Analyzing Robustness of Angluin's L$^*$ Algorithm in Presence of Noise
Lina Ye, Igor Khmelnitsky, Serge Haddad, Benoît Barbot, Benedikt Bollig, Martin Leucker, Daniel Neider, Rajarshi Roy
TL;DR
This paper studies how Angluin's PAC variant of the L$^*$ algorithm (KV's algorithm) behaves when the access device is perturbed by noise. It introduces four noise models (random output, random input, counter DFA, and pathological behaviours) and evaluates robustness through extensive experiments on hundreds of randomly generated DFAs, paired with a theoretical analysis of randomness versus structure. The empirical results show robust learning under random noise but failure under structured noise, while the theory proves that random perturbations make the learned language almost surely non-recursively enumerable.
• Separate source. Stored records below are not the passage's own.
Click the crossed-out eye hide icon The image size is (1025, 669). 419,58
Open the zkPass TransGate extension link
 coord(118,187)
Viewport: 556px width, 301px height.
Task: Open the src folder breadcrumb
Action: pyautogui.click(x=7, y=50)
The authors also propose a practical size-reduction strategy to counter overfitting and discuss implications for learning from noisy black-box devices in real-world settings.
Abstract
Angluin's L$^*$ algorithm learns the minimal deterministic finite automaton (DFA) of a regular language using membership and equivalence queries. Its probabilistic approximatively correct (PAC) version substitutes an equivalence query by numerous random membership queries to get a high level confidence to the answer. Thus it can be applied to any kind of device and may be viewed as an algorithm for synthesizing an automaton abstracting the behavior of the device based on observations. Here we are interested on how Angluin's PAC learning algorithm behaves for devices which are obtained from a DFA by introducing some noise. More precisely we study whether Angluin's algorithm reduces the noise and produces a DFA closer to the original one than the noisy device. We propose several ways to introduce the noise: (1) the noisy device inverts the classification of words w.r.t. the DFA with a small probability, (2) the noisy device modifies with a small probability the letters of the word before asking its classification w.r.t. the DFA, (3) the noisy device combines the classification of a word w.r.t. the DFA and its classification w.r.t. a counter automaton, and (4) the noisy DFA is obtained by a random process from two DFA such that the language of the first one is included in the second one. Then when a word is accepted (resp. rejected) by the first (resp. second) one, it is also accepted (resp. rejected) and in the remaining cases, it is accepted with probability 0.5. Our main experimental contributions consist in showing that: (1) Angluin's algorithm behaves well whenever the noisy device is produced by a random process, (2) but poorly with a structured noise, and, that (3) is able to eliminate pathological behaviours specified in a regular way. Theoretically, we show that randomness almost surely yields systems with non-recursively enumerable languages.